### Provided records

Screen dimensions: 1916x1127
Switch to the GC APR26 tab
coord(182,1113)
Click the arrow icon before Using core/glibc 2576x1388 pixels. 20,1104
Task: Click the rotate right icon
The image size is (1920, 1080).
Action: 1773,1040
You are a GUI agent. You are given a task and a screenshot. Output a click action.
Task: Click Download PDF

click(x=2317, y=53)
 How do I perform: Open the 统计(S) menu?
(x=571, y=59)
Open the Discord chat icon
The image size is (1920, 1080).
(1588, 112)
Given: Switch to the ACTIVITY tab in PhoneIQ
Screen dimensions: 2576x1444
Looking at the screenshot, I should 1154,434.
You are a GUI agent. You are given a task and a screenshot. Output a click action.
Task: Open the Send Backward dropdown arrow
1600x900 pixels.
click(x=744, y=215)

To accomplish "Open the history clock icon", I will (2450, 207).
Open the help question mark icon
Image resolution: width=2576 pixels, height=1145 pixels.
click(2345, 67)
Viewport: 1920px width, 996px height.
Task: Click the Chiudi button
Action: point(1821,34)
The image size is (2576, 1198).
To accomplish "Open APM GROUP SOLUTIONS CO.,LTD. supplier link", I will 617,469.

### What the task requires
Every record above must be printed again exactly as it stands.

### Written response
Screen dimensions: 1916x1127
Switch to the GC APR26 tab
coord(182,1113)
Click the arrow icon before Using core/glibc 2576x1388 pixels. 20,1104
Task: Click the rotate right icon
The image size is (1920, 1080).
Action: 1773,1040
You are a GUI agent. You are given a task and a screenshot. Output a click action.
Task: Click Download PDF

click(x=2317, y=53)
 How do I perform: Open the 统计(S) menu?
(x=571, y=59)
Open the Discord chat icon
The image size is (1920, 1080).
(1588, 112)
Given: Switch to the ACTIVITY tab in PhoneIQ
Screen dimensions: 2576x1444
Looking at the screenshot, I should 1154,434.
You are a GUI agent. You are given a task and a screenshot. Output a click action.
Task: Open the Send Backward dropdown arrow
1600x900 pixels.
click(x=744, y=215)

To accomplish "Open the history clock icon", I will (2450, 207).
Open the help question mark icon
Image resolution: width=2576 pixels, height=1145 pixels.
click(2345, 67)
Viewport: 1920px width, 996px height.
Task: Click the Chiudi button
Action: point(1821,34)
The image size is (2576, 1198).
To accomplish "Open APM GROUP SOLUTIONS CO.,LTD. supplier link", I will 617,469.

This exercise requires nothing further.